Supplied material:

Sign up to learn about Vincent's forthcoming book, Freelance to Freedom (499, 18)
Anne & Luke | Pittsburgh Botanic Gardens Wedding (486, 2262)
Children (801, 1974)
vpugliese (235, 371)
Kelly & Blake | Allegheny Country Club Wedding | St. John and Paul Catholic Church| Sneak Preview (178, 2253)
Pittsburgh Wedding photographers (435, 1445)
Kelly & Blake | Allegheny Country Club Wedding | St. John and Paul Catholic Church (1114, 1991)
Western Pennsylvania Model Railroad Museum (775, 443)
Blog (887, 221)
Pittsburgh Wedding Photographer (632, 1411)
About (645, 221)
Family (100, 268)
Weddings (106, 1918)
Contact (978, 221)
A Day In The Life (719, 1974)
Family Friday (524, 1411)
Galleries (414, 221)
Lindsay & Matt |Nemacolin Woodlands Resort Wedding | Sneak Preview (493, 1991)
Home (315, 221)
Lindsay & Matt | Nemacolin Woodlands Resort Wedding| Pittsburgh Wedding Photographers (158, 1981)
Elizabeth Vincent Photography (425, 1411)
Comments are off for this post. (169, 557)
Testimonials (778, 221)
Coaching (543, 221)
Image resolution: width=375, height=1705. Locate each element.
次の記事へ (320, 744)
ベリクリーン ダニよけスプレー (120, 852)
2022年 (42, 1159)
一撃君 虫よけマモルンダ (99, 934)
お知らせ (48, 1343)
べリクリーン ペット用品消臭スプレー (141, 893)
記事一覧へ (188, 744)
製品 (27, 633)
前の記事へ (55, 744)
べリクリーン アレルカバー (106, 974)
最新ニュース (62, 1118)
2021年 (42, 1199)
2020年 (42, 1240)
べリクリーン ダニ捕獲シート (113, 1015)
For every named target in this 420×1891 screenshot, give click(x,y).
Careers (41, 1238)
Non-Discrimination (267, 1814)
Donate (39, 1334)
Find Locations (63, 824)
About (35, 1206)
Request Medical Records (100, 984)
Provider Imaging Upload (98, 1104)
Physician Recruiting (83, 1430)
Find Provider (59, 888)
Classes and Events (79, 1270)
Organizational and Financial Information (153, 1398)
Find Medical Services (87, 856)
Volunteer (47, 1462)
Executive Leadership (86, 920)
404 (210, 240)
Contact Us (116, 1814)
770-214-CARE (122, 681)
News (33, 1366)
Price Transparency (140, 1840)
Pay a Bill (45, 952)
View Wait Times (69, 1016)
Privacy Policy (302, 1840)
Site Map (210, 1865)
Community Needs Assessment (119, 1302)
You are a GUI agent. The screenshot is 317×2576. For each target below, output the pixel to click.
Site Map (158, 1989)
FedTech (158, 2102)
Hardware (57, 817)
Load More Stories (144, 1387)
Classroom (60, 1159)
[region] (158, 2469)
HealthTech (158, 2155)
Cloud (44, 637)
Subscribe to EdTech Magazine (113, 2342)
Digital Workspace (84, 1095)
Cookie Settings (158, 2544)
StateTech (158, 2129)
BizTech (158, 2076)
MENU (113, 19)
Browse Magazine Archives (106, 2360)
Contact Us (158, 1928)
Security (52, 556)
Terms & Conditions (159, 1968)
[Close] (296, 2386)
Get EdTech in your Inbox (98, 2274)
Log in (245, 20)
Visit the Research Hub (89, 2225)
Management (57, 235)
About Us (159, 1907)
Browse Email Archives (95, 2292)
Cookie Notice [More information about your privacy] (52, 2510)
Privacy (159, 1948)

Instructions to follow:
Give back all of the material above word for word, with every line unchanged and in its original order.

Finished answer:
Sign up to learn about Vincent's forthcoming book, Freelance to Freedom (499, 18)
Anne & Luke | Pittsburgh Botanic Gardens Wedding (486, 2262)
Children (801, 1974)
vpugliese (235, 371)
Kelly & Blake | Allegheny Country Club Wedding | St. John and Paul Catholic Church| Sneak Preview (178, 2253)
Pittsburgh Wedding photographers (435, 1445)
Kelly & Blake | Allegheny Country Club Wedding | St. John and Paul Catholic Church (1114, 1991)
Western Pennsylvania Model Railroad Museum (775, 443)
Blog (887, 221)
Pittsburgh Wedding Photographer (632, 1411)
About (645, 221)
Family (100, 268)
Weddings (106, 1918)
Contact (978, 221)
A Day In The Life (719, 1974)
Family Friday (524, 1411)
Galleries (414, 221)
Lindsay & Matt |Nemacolin Woodlands Resort Wedding | Sneak Preview (493, 1991)
Home (315, 221)
Lindsay & Matt | Nemacolin Woodlands Resort Wedding| Pittsburgh Wedding Photographers (158, 1981)
Elizabeth Vincent Photography (425, 1411)
Comments are off for this post. (169, 557)
Testimonials (778, 221)
Coaching (543, 221)
Image resolution: width=375, height=1705. Locate each element.
次の記事へ (320, 744)
ベリクリーン ダニよけスプレー (120, 852)
2022年 (42, 1159)
一撃君 虫よけマモルンダ (99, 934)
お知らせ (48, 1343)
べリクリーン ペット用品消臭スプレー (141, 893)
記事一覧へ (188, 744)
製品 (27, 633)
前の記事へ (55, 744)
べリクリーン アレルカバー (106, 974)
最新ニュース (62, 1118)
2021年 (42, 1199)
2020年 (42, 1240)
べリクリーン ダニ捕獲シート (113, 1015)
For every named target in this 420×1891 screenshot, give click(x,y).
Careers (41, 1238)
Non-Discrimination (267, 1814)
Donate (39, 1334)
Find Locations (63, 824)
About (35, 1206)
Request Medical Records (100, 984)
Provider Imaging Upload (98, 1104)
Physician Recruiting (83, 1430)
Find Provider (59, 888)
Classes and Events (79, 1270)
Organizational and Financial Information (153, 1398)
Find Medical Services (87, 856)
Volunteer (47, 1462)
Executive Leadership (86, 920)
404 (210, 240)
Contact Us (116, 1814)
770-214-CARE (122, 681)
News (33, 1366)
Price Transparency (140, 1840)
Pay a Bill (45, 952)
View Wait Times (69, 1016)
Privacy Policy (302, 1840)
Site Map (210, 1865)
Community Needs Assessment (119, 1302)
You are a GUI agent. The screenshot is 317×2576. For each target below, output the pixel to click.
Site Map (158, 1989)
FedTech (158, 2102)
Hardware (57, 817)
Load More Stories (144, 1387)
Classroom (60, 1159)
[region] (158, 2469)
HealthTech (158, 2155)
Cloud (44, 637)
Subscribe to EdTech Magazine (113, 2342)
Digital Workspace (84, 1095)
Cookie Settings (158, 2544)
StateTech (158, 2129)
BizTech (158, 2076)
MENU (113, 19)
Browse Magazine Archives (106, 2360)
Contact Us (158, 1928)
Security (52, 556)
Terms & Conditions (159, 1968)
[Close] (296, 2386)
Get EdTech in your Inbox (98, 2274)
Log in (245, 20)
Visit the Research Hub (89, 2225)
Management (57, 235)
About Us (159, 1907)
Browse Email Archives (95, 2292)
Cookie Notice [More information about your privacy] (52, 2510)
Privacy (159, 1948)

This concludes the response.